Estimate Markov Chain models

Description

Main function for estimating Markov Chain (MC) models for categorical responses with or without covariates.

Usage

lmestMc(responsesFormula = NULL,
        data, index, start = 0,
        modBasic = 0, weights = NULL,
        tol = 10^-8, maxit = 1000,
        out_se = FALSE, output = FALSE, fort = TRUE, seed = NULL)
lmestMc(responsesFormula = NULL,
        data, index, start = 0,
        modBasic = 0, weights = NULL,
        tol = 10^-8, maxit = 1000,
        out_se = FALSE, output = FALSE, fort = TRUE, seed = NULL)

Arguments

`responsesFormula`	a symbolic description of the model to fit. A detailed description is given in the ‘Details’ section
`data`	a `data.frame` in long format
`index`	a character vector with two elements, the first indicating the name of the unit identifier, and the second the time occasions
`start`	type of starting values (0 = deterministic, 1 = random, 2 = initial values in input)
`modBasic`	model on the transition probabilities (0 for time-heter., 1 for time-homog., from 2 to (TT-1) partial homog. of that order)
`weights`	an optional vector of weights for the available responses
`tol`	tolerance level for convergence
`maxit`	maximum number of iterations of the algorithm
`out_se`	to compute the information matrix and standard errors (FALSE is the default option)
`output`	to return additional output (`PI`,`Piv`) (`MCcov-class`)
`fort`	to use fortran routines when possible (By default is set to TRUE)
`seed`	An integer value with the random number generator state.

Details

The function lmestMc estimates the basic MC model and the MC model with covariates for categorical responses. The function requires data in long format and two additional column indicating the unit identifier and the time occasions.
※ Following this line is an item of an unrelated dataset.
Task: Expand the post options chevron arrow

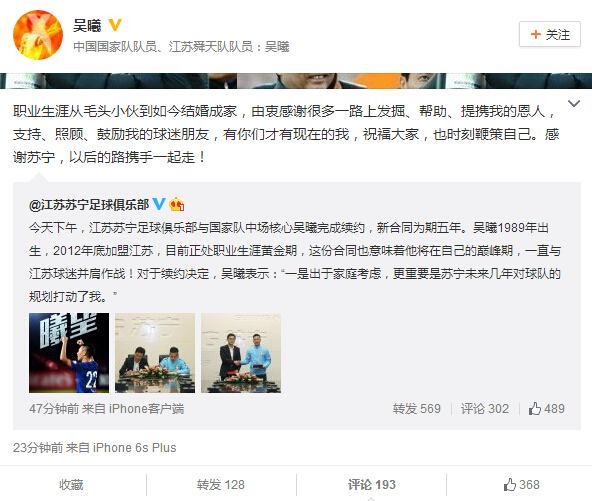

responsesFormula is used to specify the basic MC models and the model with covariates:

responsesFormula = y1 + y2 ~ NULL
the MC model without covariates and two responses (y1 and y2) is specified;
responsesFormula = NULL
all the columns in the data except the "id" and "time" columns are used to estimate MC without covariates;
responsesFormula = y1 ~ x1 + x2 | x3 + x4
the MC model with one response (y1), two covariates affecting the initial probabilities (x1 and x2) and other two different covariates affecting the transition probabilities (x3 and x4) is specified;
responsesFormula = y1 ~ x1 + x2
the MC model with one response (y1) and two covariates (x1 and x2) affecting both the initial and transition probabilities is specified.

Missing responses are not allowed.

Value

Returns an object of class 'MCbasic' for the basic model without covariates (see MCbasic-class), or an object of class 'MCcov' for the model with covariates (see MCcov-class).

Author(s)

Francesco Bartolucci, Silvia Pandolfi, Fulvia Pennoni, Alessio Farcomeni, Alessio Serafini

References

Bartolucci F., Pandolfi S., Pennoni F. (2017) LMest: An R Package for Latent Markov Models for Longitudinal Categorical Data, Journal of Statistical Software, 81(4), 1-38.

Bartolucci, F., Farcomeni, A. and Pennoni, F. (2013) Latent Markov Models for Longitudinal Data, Chapman and Hall/CRC press.

Examples

## Not run: 
# Basic Markov Chain  model

data("RLMSlong")

# Categories  rescaled from 1 “absolutely unsatisfied” to  5 “absolutely satisfied”

RLMSlong$value <- 5 - RLMSlong$value

out <- lmestMc(responsesFormula = value ~ NULL,
               index = c("id","time"),
               modBasic = 1,
               data = RLMSlong)

out
summary(out)



# Example of drug consumption data

data("data_drug")
long <- data_drug[,-6]
long <- data.frame(id = 1:nrow(long),long)
long <- reshape(long,direction = "long",
                idvar = "id",
                varying = list(2:ncol(long)))

out1 <- lmestMc(index = c("id","time"), data = long,
                weights = data_drug[,6], modBasic = 1, out_se = TRUE)

out1

### MC model with covariates
### Covariates: gender, race, educational level (2 columns), age and age^2

data("data_SRHS_long")
SRHS <- data_SRHS_long[1:2400,]

# Categories of the responses rescaled from 1 “poor” to 5 “excellent”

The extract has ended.